PostBellumBugsy · 14/03/2012 16:13

Damn, I'm illiterate!

....."which is why I made all the suggestions further up, about how she could get him off his backside to do a bit of parenting."

RhinosDontEatPancakes · 14/03/2012 16:21

This reply has been deleted

Message withdrawn at poster's request.

GColdtimer · 14/03/2012 16:25

Ah I see Post, didn't see all that.

PfftTheMagicDraco · 14/03/2012 17:32

Why don't you have a debit card? Do you have a joint account?

It's incredibly sad that he does not want to spend any time with his children.

TheMerchantOfVenom · 14/03/2012 17:36

Rhinos - the point is over there, whistling over your head, about a mile to your left.

Why are you suggesting ways for the OP to continue doing everything, enabling her oafish husband to carry on sitting on his fat arse? Confused

WipsGlitter · 14/03/2012 17:37

But apart from the evenings do you do anything together as a family - walks? Swimming? My DP struggles to know what to do / "how" to play but does like taking DS to the cinema. Could you find something similar for your DP to do with the kids?

NowThenWreck · 14/03/2012 17:37

If OP had a job then someone else would be looking after her toddler, and the house wouldnt get as messy etc.
She is doing a job, at home, looking after their child/ren.
Also, if she and her husband lived apart, he would have to pay maintenence for the children. Which I am sure he would resent enourmously, as he doesn't seem to think they are anything to do with him.

bjf1 · 14/03/2012 18:45

Update alert:
after another "TALK" this afternoon, it appears that I am completely banging my head against a brick wall.
Re the debit card: "Why do we need a joint account?" Apparently, my misspent youth is my problem, not his. And "You get child tax credits so that should be enough". Last time he went shopping for food, bread cost 7/6d!
Evening chores, ie cooking, washing pots, making up lunchboxes for next day, "I don't know what you want for dinner/lunchboxes, etc" even though he bloody eats it, not me.
Bath and bed for DCs, "Just tell them to do it themselves" even though DD is only 5 . Has agreed to bathe 3 year old.Shock
With regards to the bookwork "Oh well, if it's too much like hard work for you then I'll have to do it" (dripping with sarcasm).
Yes, after 12 years of carrying them all, I have brought it on myself, so I need a good slap round the back of the head for that one.
But if I want to get back into work or training in September, I forsee a distinct lack of support, and that is a scary thought.

OP posts:
Whatmeworry · 14/03/2012 18:50

Re the debit card: "Why do we need a joint account?" Apparently, my misspent youth is my problem, not his

Everything else is give and take IMO, but that IMO is a deal breaker.
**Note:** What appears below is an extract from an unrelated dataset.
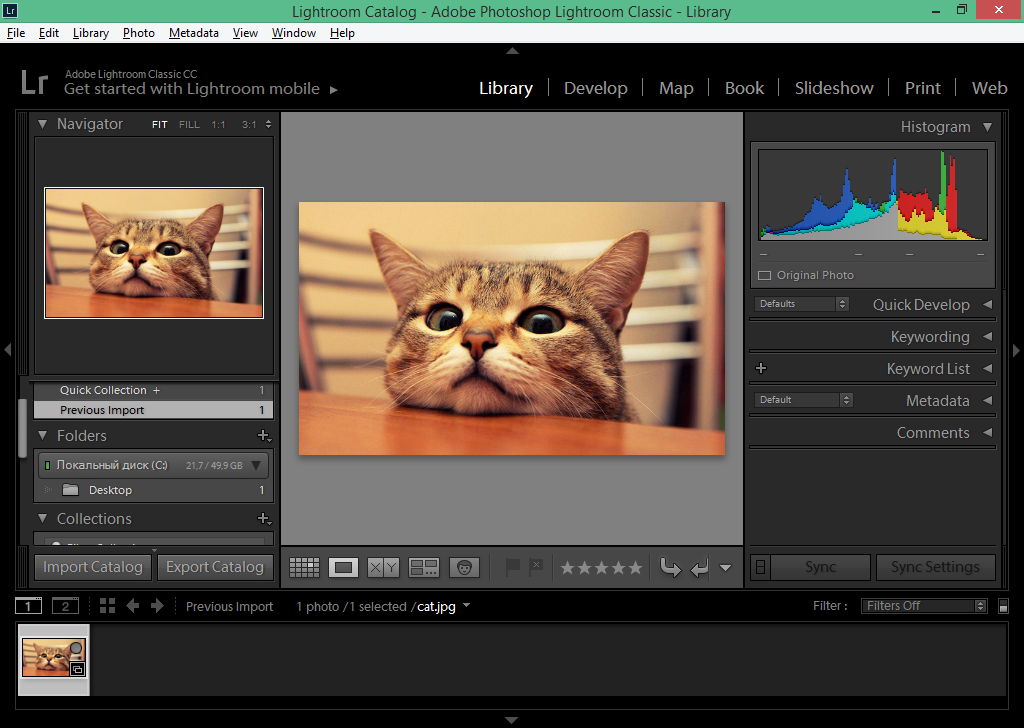Screen dimensions: 1024x728
Task: Open Compare view
Action: (381, 567)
Does a mis-spent youth treally last a decade either?

Hebiegebies · 14/03/2012 19:25

Agree, all money should have equal access for both of you.
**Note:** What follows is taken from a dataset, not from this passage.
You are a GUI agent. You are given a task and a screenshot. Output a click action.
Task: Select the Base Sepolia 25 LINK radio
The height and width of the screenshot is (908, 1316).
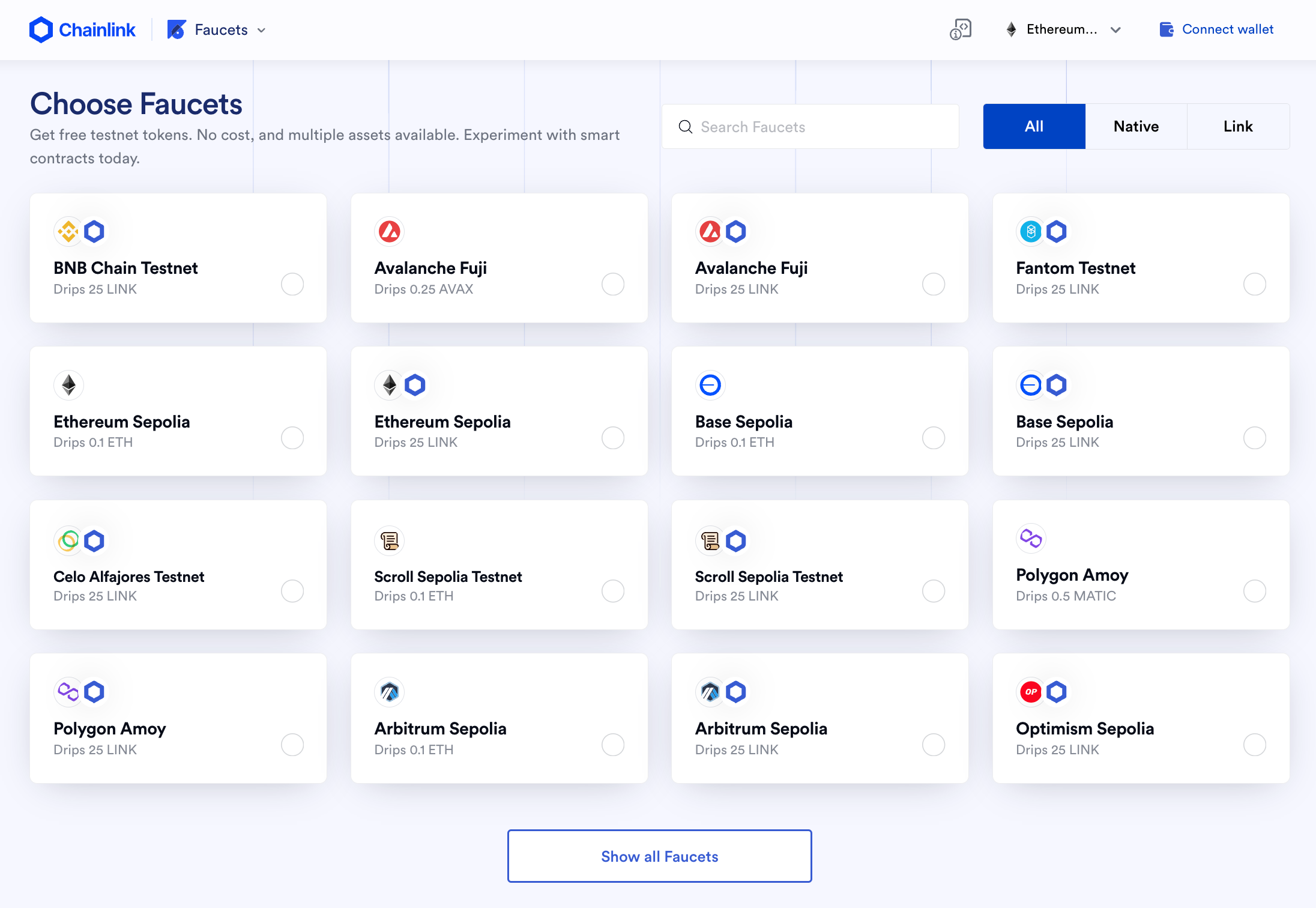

Unless he earns very little, then child credits hardly touch the supermarket shop

Would he 'let you' use his card for online food shopping? I will run away now I've lit the touch paper, glad I'm not in the room if you ask him...

FirstLastEverything · 14/03/2012 19:25

This reply has been deleted

Message withdrawn at poster's request.

FizzyLaces · 14/03/2012 19:38

There is no way I would put up with that op and, unless you robbed a bank, I can't believe you can't get a debit card after 10 years.

Neither of you are setting a good example to your kids, you by by being your husband's skivvy and him by treating you like an employee slave.

fedupofnamechanging · 14/03/2012 19:38

Well, if I was in your position, refusal to share the money would be a deal breaker. The deal, when you are a sahp, is that you do the majority of the house work/child care while your partner is at work and the partner going out to work shares the money with you. You are a team and that is your chosen way of dividing the load.

But he is not playing fair. You are doing all this stuff, that he benefits from (including his books) and he is keeping all the money too. Refusal to share money is financial abuse.

For me, I would tell him very clearly that the money gets split 50/50, or we divorce.

You are right in that when you return to work, you will be doing the whole lot on your own and he will continue to sit on his arse and let you.